**Extract:**

........

Sputtering auto industry needs more than a bailout
TheStar.com – Opinion – Sputtering auto industry needs more than a bailout: Only a massive overhaul can get the engine of Ontario’s economy running smoothly again
November 12, 2008. Patrick Lavelle
As a result of the signing of the U.S.-Canada automotive agreement in 1965, the automotive industry, the assembly of vehicles and the manufacturing of parts have formed the backbone of the Ontario economy. And by virtue of the spinoff effect they also have played a crucial role in creating wealth and jobs in Canada.
With General Motors, Ford and Chrysler on their knees begging for money from the U.S. government – a demand that will probably be heeded by the Bush or Obama administration – governments in Canada are under the gun to do the same.
The Canadian parts industry, a mixture of subsidiaries of U.S. multinationals and Canadian independents (notably Magna International) have faced similar challenges in past recessions. But the current situation has more negative implications for the industry than any since Canadian prime minister Lester Pearson and U.S. president Lyndon Johnson signed the now obsolete agreement 43 years ago.

........

**Supplied records:**
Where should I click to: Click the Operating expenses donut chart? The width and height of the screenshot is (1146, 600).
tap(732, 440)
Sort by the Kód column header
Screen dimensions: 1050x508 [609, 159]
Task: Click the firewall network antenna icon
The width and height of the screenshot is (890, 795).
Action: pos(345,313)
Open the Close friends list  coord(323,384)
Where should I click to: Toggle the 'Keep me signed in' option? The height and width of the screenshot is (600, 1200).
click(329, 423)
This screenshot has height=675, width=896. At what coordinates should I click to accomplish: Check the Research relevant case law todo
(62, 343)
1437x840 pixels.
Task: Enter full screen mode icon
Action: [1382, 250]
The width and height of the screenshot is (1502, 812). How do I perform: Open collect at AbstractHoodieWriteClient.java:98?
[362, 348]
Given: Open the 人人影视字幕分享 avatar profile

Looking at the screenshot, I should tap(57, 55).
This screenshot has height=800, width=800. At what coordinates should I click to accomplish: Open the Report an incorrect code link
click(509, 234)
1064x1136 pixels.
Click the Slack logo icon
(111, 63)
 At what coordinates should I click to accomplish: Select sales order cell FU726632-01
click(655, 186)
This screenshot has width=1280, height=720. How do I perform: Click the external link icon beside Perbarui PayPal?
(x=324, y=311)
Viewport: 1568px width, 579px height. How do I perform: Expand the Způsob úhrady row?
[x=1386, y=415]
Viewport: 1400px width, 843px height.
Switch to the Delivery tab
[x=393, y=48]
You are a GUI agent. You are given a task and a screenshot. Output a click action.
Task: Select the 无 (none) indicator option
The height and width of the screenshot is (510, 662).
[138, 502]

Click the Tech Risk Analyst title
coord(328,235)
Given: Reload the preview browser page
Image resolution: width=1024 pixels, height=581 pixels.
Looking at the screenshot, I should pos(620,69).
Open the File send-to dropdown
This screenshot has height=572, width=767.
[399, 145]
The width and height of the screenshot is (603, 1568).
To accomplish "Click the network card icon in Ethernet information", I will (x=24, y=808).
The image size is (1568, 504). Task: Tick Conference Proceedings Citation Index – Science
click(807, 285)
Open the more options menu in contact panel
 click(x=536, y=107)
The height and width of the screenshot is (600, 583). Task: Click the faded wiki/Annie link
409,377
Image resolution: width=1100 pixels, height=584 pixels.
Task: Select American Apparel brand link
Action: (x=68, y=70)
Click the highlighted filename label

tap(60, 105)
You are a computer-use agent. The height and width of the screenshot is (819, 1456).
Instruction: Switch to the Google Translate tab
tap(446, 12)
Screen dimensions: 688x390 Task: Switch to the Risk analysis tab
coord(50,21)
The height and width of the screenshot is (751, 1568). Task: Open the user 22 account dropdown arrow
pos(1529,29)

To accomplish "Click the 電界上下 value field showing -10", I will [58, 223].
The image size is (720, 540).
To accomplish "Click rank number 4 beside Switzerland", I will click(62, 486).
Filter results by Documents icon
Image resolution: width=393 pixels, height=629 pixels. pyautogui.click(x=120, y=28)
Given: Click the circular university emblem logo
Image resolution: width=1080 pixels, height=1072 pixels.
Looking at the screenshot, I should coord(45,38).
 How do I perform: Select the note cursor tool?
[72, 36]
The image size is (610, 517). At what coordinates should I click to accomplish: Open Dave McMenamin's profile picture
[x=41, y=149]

........

**Written tasks:**
a – According to the auto industry opinion piece, which two leaders signed the U.S.-Canada automotive agreement?
b – Continue the opinion piece on the Ontario auto industry from its last sentence.

**Answers for the tasks:**
a – Canadian prime minister Lester Pearson and U.S. president Lyndon Johnson.

b –
With the failure of the so-called Big Three to respond to global competitive pressures over the past several decades, the Automotive Parts Manufacturers Association (APMA) – the lobby group for the independent parts industry – recently asked the governments to provide a staggering $1 billion in assistance to offset the current credit crunch in the U.S. industry.
Both the Ontario and the federal governments are likely to respond in some form. But there should be no enthusiasm for giving money to the companies without calling for a major restructuring of the Canadian industry, one that may impose short-term pain for the long-term gain of both its employees and shareholders.
In the past, governments have provided Band-Aid solutions for the parts industry by establishing loan guarantee funds or technology centres to improve productivity. The vehicle assemblers have already received billions in subsidies to encourage the building or expansion of assembly facilities in southwestern Ontario.
All of this can be justified based on the creation and maintenance of thousands of jobs and the spinoff effect of those jobs throughout the economy, especially in southern Ontario.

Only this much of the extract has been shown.